Kwarg	Default	Meaning
`cmap`	`"viridis"`	Sequential colormap for widths.
`max_samples`	`None`	Truncate to the first N rows. `None` renders every row.
`figsize`	`None`	Manual override; `None` picks an auto size from sample / class counts.

Supports AssessmentKind.FORMAL_VERIFICATION.

OutputBoundsWidthHeatmapVisualiser preview

OutputBoundsMarginHeatmapVisualiser¶

A samples-by-classes heatmap of the per-class certified margin against the target class. Use it for "is this batch robustly classified, or merely verified-with-room-to-flip?"

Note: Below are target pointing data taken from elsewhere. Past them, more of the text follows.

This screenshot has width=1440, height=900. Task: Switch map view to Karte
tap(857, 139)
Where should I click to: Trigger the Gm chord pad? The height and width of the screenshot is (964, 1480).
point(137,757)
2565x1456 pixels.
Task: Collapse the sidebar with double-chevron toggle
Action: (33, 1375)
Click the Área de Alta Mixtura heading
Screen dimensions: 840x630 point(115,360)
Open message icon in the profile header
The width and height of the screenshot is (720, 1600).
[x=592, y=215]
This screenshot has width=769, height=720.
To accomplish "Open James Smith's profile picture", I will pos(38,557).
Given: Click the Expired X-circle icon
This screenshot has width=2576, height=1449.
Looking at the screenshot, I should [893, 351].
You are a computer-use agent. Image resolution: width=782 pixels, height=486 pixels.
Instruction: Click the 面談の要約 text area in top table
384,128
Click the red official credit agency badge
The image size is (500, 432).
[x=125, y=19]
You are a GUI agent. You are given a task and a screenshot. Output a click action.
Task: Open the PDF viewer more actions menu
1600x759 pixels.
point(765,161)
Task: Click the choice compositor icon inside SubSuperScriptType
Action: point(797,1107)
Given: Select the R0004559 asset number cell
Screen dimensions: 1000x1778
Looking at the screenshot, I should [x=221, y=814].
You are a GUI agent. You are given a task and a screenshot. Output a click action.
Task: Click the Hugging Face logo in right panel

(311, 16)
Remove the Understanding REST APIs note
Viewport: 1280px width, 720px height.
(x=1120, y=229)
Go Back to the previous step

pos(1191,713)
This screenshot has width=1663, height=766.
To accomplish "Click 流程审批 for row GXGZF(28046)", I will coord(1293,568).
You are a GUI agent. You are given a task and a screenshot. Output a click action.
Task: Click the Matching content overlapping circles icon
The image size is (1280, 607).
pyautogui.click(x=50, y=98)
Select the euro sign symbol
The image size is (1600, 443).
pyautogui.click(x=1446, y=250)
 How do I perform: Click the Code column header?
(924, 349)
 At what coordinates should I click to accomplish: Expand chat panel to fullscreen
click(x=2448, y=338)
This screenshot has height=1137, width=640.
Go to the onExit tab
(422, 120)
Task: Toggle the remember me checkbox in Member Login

How to read it. Rows are samples, columns are classes; each cell is margin[i, k] = lower[i, target_i] - upper[i, k]. Blue (positive) means the target class is provably above class k everywhere in the certified region; red (negative) means class k could overtake the target — a flip risk. An all-blue row is comfortably robust; any red cell is where robustness is not certified. The target's own column is masked grey.

Kwarg	Default	Meaning
`cmap`	`"RdBu"`	Diverging colormap.
`max_samples`	`None`	Truncate to the first N rows. `None` renders every row.
`figsize`	`None`	Manual override; `None` picks an auto size.

Supports AssessmentKind.FORMAL_VERIFICATION. Falls back to a placeholder when result.targets is missing or shaped wrong.

OutputBoundsMarginHeatmapVisualiser preview

Statistical sampling¶

CorruptionAccuracyVisualiser¶

Clean vs corrupted accuracy bars with a CI whisker on the corrupted bar. Use it to see at a glance whether a corruption degrades accuracy and how tight the estimate is.

How to read it. Two bars — clean accuracy vs accuracy under the corruption; the whisker on the corrupted bar is its confidence interval. A big drop means the corruption hurts; a wide whisker means few samples, so treat the estimate cautiously. Annotated with the corruption name, severity, and sample count (N).

Supports AssessmentKind.STATISTICAL_SAMPLING. No image-modality requirement. Renders as an assessor-level figure (one chart for the whole assessment) rather than per-sample.

CorruptionAccuracyVisualiser preview